GIVEN ENTRIES »
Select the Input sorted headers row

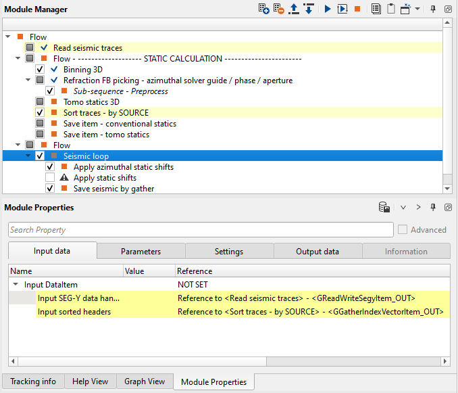(74, 312)
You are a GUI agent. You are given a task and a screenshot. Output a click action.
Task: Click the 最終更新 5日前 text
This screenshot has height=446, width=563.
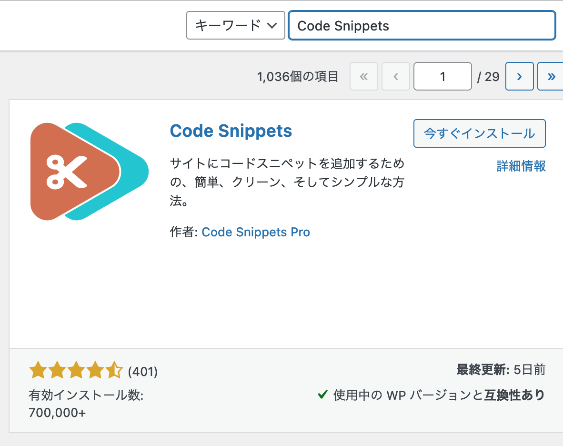501,369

TASK BRIEF » Produce the material above again in full, with identical lines and no pictures.

SOLVED PROBLEM »
Select the Input sorted headers row

(74, 312)
You are a GUI agent. You are given a task and a screenshot. Output a click action.
Task: Click the 最終更新 5日前 text
This screenshot has height=446, width=563.
501,369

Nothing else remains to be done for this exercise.